Your goal | When the line containing "Instruction: Click the" appears in the entries below, begin printing there and stop after the line containing "Open the user"; print each of those lines exactly and no other line.

Supplied entries |
══════════

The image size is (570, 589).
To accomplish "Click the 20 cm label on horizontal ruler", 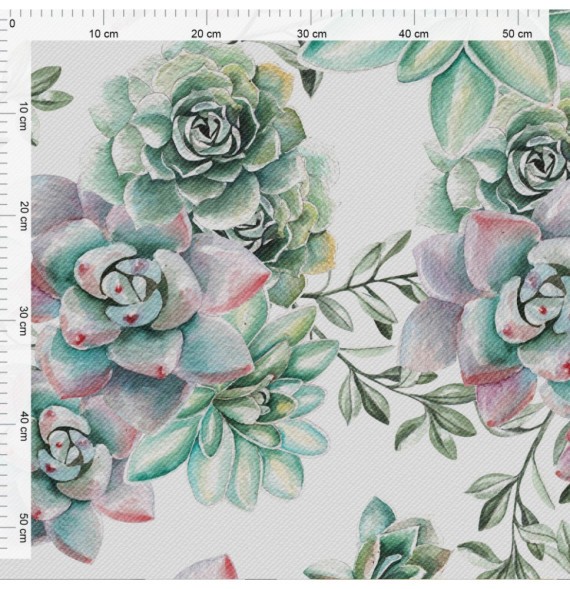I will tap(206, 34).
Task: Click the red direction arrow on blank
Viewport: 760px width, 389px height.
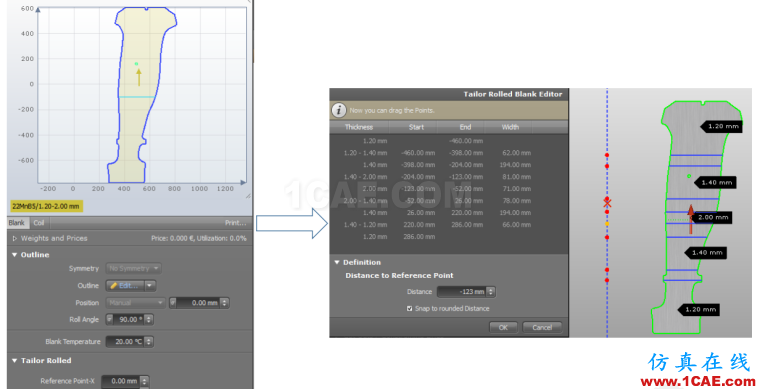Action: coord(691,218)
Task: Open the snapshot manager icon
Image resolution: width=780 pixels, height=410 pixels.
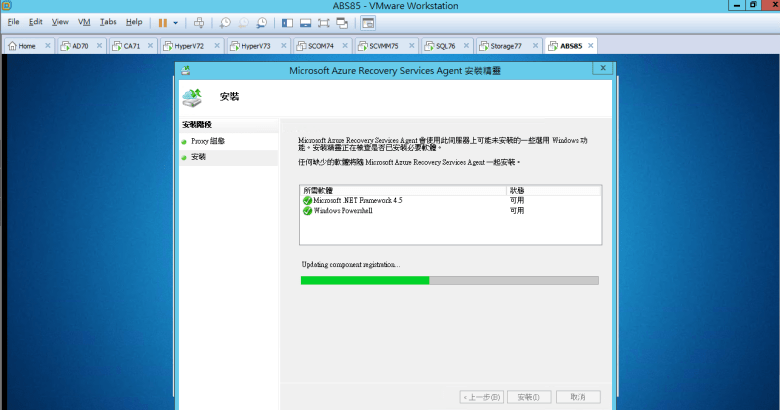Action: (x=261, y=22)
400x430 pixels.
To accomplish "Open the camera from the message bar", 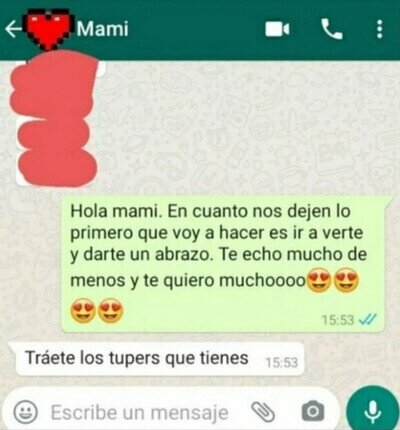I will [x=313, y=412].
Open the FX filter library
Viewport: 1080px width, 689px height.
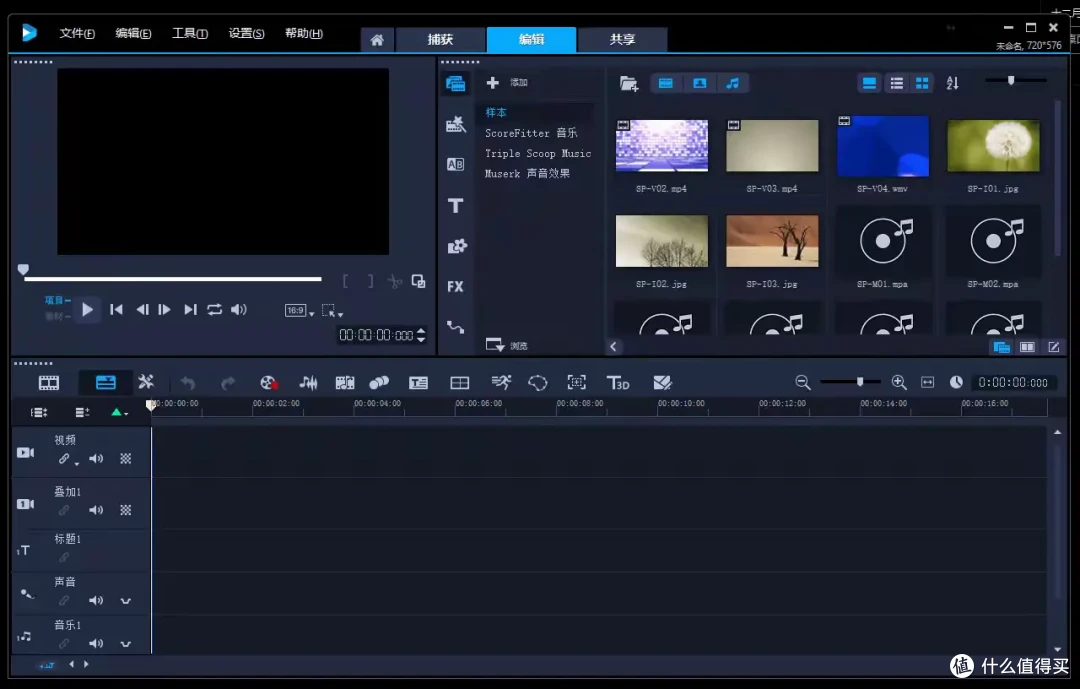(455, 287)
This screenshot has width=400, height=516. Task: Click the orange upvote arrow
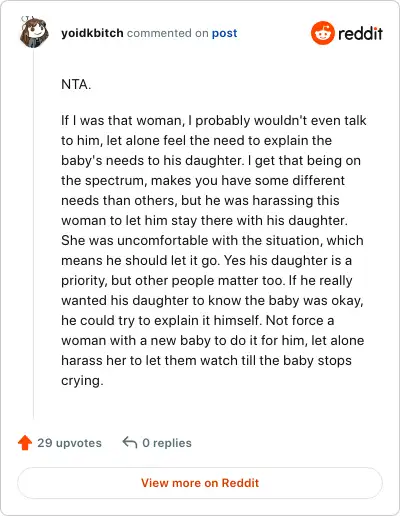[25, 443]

══════════

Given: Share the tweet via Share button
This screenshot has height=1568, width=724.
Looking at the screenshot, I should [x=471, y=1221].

══════════

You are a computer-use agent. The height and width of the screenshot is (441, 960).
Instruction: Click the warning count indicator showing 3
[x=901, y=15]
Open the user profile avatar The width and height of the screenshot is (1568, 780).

══════════

Reply |
Instruction: Click the warning count indicator showing 3
[x=901, y=15]
Open the user profile avatar The width and height of the screenshot is (1568, 780).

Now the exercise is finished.